Hi, I am new to pytorch and I am trying to use a dataset on Kaggle to train a neural network.
The dataset is a classic one (dogs vs cats) and can be found here: https://www.kaggle.com/c/dogs-vs-cats
However, when I download it and I do
data_dir = 'cat_dog_data/train'
transform = transforms.Compose([transforms.Resize(255),
transforms.CenterCrop(224),
transforms.ToTensor()])
dataset = datasets.ImageFolder(data_dir, transform=transform)
dataloader = torch.utils.data.DataLoader(dataset, batch_size=32, shuffle=True)

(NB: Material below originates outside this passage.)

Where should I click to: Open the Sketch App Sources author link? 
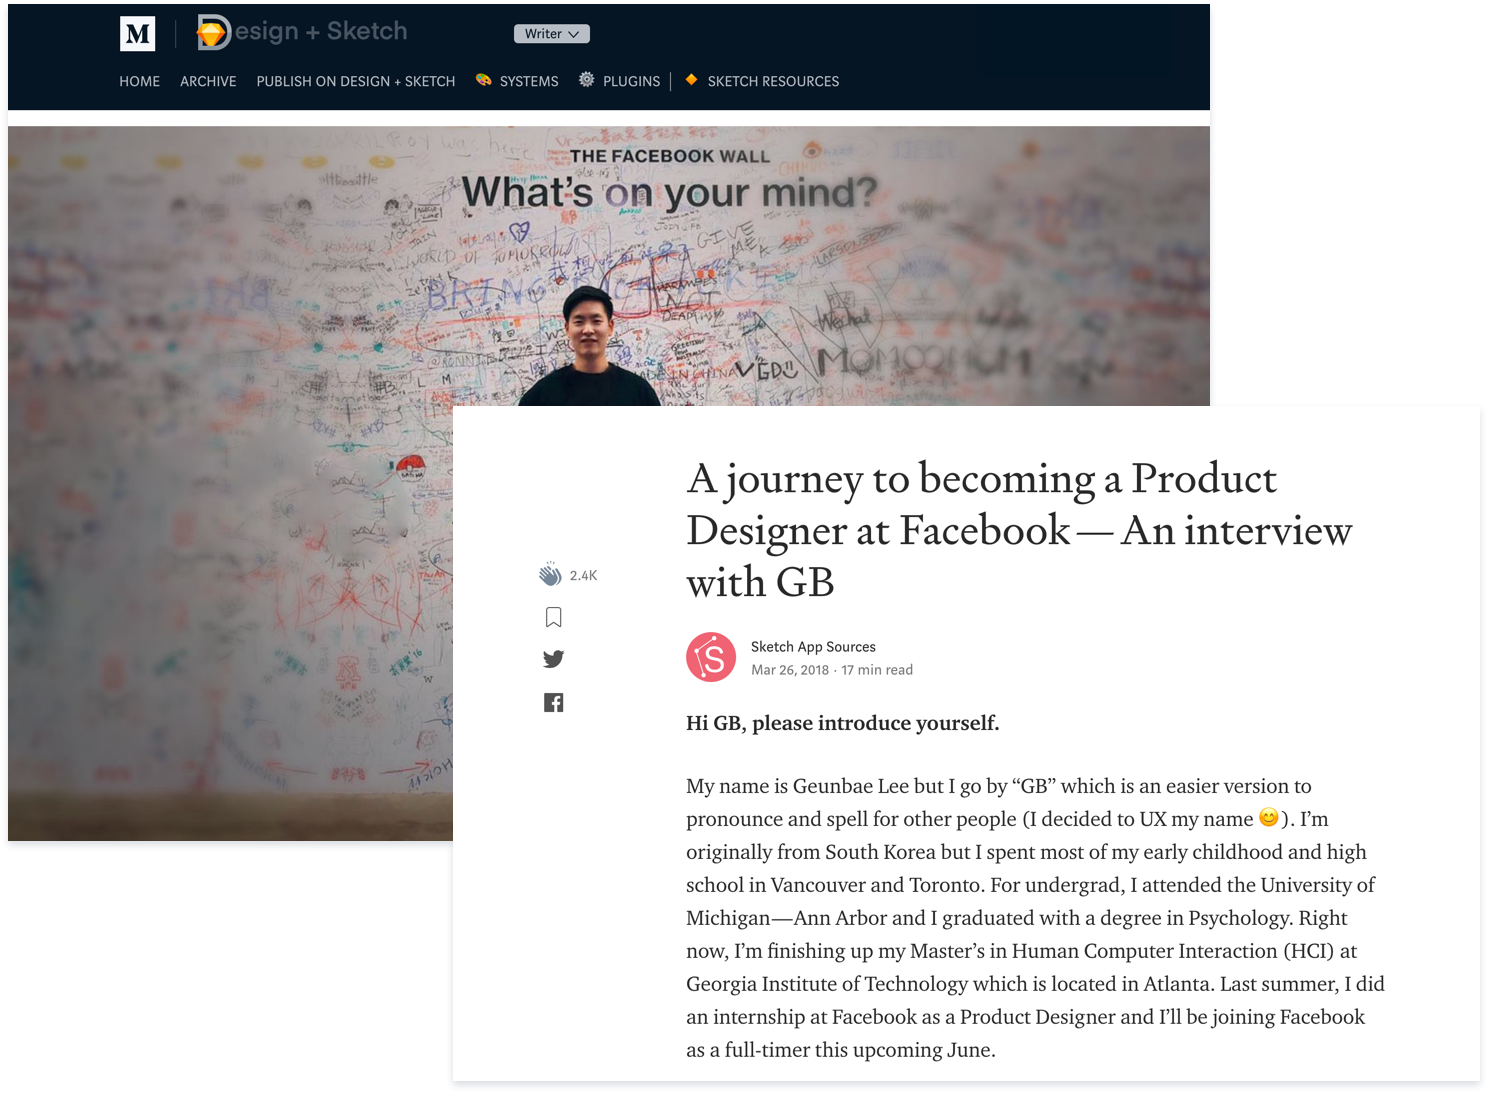813,647
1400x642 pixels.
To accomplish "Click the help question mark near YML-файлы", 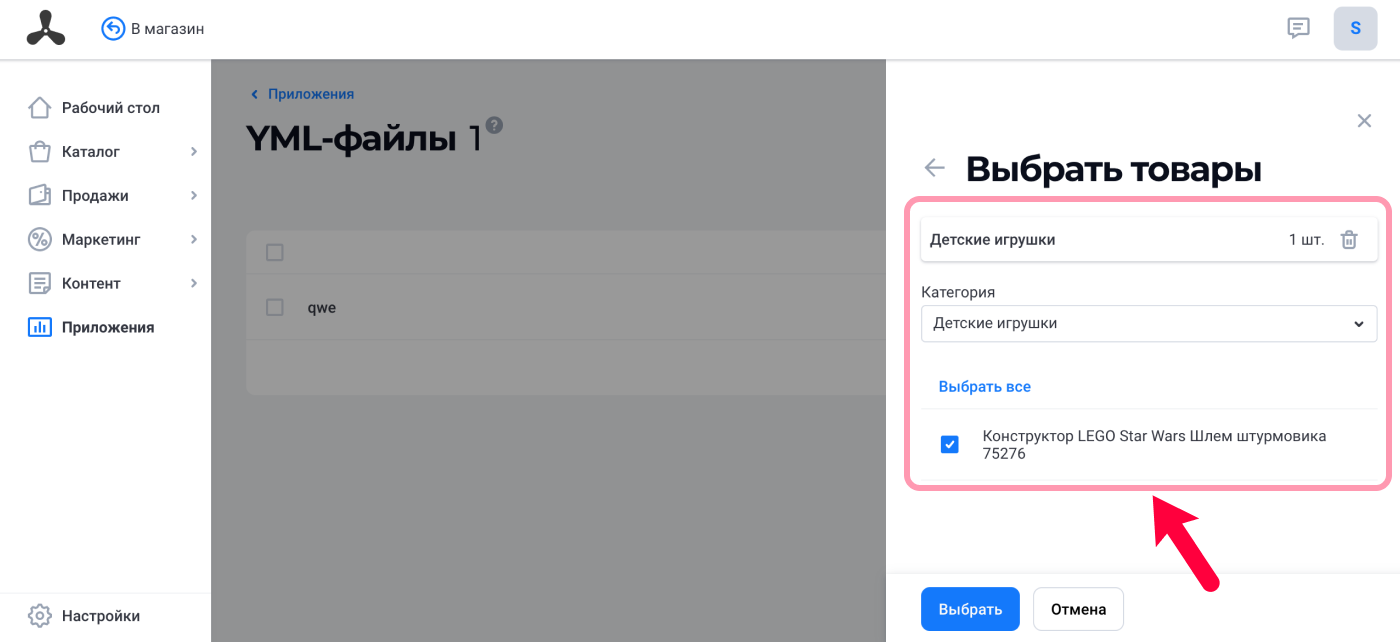I will (494, 126).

I get the following error:
RuntimeError: Found 0 files in subfolders of: PATHTOTHEFOLDER/intro-to-pytorch/cat_dog_data/train
Supported extensions are: .jpg,.jpeg,.png,.ppm,.bmp,.pgm,.tif,.tiff,.webp
It seems that if I remove the /train
from the data_dir
I don’t have the error. However, I think that this would be wrong since the real structure I should have is:
cat_dog_data/train/dogs
cat_dog_data/train/cats
Instead, I have something like this
cat_dog_data/train/cat.13.jpg
cat_dog_data/train/cat.11.jpg
...
cat_dog_data/train/dog.1.jpg
cat_dog_data/train/dog.21.jpg
...
Should I manually create the folders dogs
cats
and remove the dog.
and cat.
from the .jpg
filename? This seems weird but I don’t understand how to proceed otherwise.
Thanks for your help.